Wirtschaftslage, besondere Entwicklungen, Wirtschaftsbeziehungen mit Österreich

Lesedauer: 4 Minuten

Liechtenstein

Aktuelle Lage: Wirtschaftsbericht

Liechtenstein ist durch den Zollvertrag von 1923 Teil des Schweizer Zollgebiets und profitiert von den Freihandelsabkommen der Schweiz. Der Beitritt zum Europäischen Wirtschaftsraum (EWR) im Jahr 1955 ermöglicht liechtensteinischen Unternehmen freien Zugang zum Europäischen Binnenmarkt und die Teilnahme am freien Waren-, Personen-, Dienstleistungs- und Kapitalverkehr.
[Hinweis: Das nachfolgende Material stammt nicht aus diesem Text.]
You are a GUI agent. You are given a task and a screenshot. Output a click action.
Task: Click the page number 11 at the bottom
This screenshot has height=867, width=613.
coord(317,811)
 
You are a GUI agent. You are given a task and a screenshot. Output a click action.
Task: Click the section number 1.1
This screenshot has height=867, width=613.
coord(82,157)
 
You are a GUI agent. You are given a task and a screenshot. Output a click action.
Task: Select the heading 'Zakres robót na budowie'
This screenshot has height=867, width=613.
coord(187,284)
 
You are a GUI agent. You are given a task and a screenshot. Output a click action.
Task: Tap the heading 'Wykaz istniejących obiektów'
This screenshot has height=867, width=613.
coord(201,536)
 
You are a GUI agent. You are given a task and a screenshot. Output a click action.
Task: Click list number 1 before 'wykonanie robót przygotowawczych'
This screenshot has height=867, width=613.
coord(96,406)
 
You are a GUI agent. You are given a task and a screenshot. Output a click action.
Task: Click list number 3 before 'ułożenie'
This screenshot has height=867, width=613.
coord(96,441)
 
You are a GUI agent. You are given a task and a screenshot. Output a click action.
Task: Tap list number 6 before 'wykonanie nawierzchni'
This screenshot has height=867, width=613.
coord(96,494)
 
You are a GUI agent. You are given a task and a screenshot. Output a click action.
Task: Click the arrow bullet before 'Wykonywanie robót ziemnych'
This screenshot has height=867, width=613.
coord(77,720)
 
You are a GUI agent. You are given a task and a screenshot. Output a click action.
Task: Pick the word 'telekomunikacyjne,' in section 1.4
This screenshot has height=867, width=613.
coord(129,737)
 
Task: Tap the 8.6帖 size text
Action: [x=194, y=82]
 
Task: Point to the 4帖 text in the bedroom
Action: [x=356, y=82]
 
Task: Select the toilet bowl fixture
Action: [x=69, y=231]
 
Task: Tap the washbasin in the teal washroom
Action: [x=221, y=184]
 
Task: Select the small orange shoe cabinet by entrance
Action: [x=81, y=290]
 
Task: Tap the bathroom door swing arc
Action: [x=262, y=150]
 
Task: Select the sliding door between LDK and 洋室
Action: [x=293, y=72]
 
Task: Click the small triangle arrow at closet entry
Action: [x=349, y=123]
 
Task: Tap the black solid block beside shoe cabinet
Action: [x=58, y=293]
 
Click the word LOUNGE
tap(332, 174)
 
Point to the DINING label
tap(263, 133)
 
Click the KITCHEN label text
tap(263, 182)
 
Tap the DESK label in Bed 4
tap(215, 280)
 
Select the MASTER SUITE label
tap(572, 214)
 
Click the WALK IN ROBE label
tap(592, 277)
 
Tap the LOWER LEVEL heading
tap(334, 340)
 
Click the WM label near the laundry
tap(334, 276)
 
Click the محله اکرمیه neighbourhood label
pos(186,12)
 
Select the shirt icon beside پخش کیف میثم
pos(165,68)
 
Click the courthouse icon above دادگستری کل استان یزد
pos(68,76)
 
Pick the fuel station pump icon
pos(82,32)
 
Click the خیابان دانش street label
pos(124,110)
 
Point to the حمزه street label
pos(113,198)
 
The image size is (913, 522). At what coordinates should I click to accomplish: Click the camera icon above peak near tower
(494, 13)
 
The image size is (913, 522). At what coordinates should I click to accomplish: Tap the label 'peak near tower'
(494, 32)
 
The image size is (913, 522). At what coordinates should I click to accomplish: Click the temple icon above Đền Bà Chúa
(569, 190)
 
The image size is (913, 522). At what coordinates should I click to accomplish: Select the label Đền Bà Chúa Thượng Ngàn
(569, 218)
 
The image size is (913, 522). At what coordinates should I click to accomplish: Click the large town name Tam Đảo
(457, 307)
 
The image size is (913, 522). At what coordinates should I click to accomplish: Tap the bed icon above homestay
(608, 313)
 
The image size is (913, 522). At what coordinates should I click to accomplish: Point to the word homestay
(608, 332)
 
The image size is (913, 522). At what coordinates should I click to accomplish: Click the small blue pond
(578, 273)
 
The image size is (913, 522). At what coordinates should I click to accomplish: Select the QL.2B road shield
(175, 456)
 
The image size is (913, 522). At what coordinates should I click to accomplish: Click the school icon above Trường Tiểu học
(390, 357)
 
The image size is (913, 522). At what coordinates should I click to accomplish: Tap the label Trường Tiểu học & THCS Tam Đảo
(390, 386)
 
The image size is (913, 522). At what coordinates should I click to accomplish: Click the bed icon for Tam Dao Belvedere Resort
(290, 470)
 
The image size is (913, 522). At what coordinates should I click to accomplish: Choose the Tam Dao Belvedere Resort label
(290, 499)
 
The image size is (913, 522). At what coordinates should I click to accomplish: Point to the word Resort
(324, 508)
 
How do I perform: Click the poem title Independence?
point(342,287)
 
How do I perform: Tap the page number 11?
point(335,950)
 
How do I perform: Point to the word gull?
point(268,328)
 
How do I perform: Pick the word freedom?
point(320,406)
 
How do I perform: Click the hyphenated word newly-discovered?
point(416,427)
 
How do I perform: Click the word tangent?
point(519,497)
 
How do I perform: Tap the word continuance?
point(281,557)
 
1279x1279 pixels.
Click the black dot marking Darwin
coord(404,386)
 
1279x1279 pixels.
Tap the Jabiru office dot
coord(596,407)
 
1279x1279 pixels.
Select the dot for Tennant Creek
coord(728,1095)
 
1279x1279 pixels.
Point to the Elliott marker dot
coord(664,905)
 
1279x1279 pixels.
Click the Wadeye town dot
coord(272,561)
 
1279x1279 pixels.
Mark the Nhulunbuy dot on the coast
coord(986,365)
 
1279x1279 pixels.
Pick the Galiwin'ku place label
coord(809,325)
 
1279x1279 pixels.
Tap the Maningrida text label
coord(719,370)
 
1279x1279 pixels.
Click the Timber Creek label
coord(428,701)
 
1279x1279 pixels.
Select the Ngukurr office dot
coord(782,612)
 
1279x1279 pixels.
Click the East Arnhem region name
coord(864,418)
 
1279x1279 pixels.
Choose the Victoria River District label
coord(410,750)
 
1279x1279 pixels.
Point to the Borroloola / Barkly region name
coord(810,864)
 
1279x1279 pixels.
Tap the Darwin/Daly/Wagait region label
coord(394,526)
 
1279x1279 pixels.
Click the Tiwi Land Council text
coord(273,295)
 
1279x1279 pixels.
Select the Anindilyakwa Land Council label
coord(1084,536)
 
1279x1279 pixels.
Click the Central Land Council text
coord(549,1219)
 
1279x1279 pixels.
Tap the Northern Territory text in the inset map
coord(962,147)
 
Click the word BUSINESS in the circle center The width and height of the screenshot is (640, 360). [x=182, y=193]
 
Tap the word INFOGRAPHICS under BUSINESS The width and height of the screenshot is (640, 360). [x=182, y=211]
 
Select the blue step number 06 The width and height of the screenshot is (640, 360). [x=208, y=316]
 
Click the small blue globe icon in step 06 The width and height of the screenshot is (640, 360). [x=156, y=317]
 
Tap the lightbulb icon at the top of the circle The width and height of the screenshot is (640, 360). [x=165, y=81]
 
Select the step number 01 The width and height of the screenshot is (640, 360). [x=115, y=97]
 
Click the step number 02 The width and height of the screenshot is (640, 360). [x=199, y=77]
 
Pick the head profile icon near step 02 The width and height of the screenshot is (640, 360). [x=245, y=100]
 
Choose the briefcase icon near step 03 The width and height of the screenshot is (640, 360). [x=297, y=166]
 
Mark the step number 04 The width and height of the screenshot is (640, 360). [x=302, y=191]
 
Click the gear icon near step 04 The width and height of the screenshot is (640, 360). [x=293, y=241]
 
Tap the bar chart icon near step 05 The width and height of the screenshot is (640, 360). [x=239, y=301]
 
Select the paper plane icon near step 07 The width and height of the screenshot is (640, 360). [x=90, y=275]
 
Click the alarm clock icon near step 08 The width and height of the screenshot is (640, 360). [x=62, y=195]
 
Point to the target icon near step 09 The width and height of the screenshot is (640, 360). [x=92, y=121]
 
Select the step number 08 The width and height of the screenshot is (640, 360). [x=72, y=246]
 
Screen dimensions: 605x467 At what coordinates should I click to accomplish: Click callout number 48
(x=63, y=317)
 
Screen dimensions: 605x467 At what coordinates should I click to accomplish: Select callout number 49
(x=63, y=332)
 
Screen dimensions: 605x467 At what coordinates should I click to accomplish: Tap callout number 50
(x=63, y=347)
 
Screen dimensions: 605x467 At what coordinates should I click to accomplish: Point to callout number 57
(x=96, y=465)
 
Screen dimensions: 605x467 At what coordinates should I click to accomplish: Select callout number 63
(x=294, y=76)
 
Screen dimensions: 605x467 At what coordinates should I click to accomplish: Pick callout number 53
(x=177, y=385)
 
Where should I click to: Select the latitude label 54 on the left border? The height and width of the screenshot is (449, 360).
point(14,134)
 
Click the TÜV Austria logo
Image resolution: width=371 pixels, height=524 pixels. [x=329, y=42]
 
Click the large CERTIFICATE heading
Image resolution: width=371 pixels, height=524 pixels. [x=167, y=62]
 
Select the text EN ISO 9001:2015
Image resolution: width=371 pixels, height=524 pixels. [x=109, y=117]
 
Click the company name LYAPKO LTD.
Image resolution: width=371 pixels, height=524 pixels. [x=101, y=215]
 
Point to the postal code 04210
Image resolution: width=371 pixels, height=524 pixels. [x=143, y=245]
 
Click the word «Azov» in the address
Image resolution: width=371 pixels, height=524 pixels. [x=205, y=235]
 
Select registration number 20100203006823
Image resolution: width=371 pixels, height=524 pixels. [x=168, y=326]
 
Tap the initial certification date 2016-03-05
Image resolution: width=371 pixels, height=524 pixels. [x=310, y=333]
Die Mitgliedschaft in der Europäischen Freihandelsassoziation (EFTA) verstärkt diese wirtschaftlichen Vorteile.

Die Wirtschaftsleistung Liechtensteins wird durch Verwaltungsdaten erfasst, die hauptsächlich im Zuge der Steuerveranlagung erhoben werden. Das Bruttoinlandsprodukt (BIP) stieg 2023 laut Schätzungen des Amtes für Statistik um 7,6 %. Die vierteljährliche Konjunkturumfrage, die 70 % der liechtensteinischen Unternehmen abdeckt, zeigte im 1. Quartal 2024 eine überwiegend positive Beurteilung der wirtschaftlichen Lage in den Sektoren Industrie und Dienstleistung. Der Umsatz der 25 umsatzstärksten Unternehmen des Landes stieg im ersten Halbjahr 2023 um 15 % im Vergleich zum Vorjahr.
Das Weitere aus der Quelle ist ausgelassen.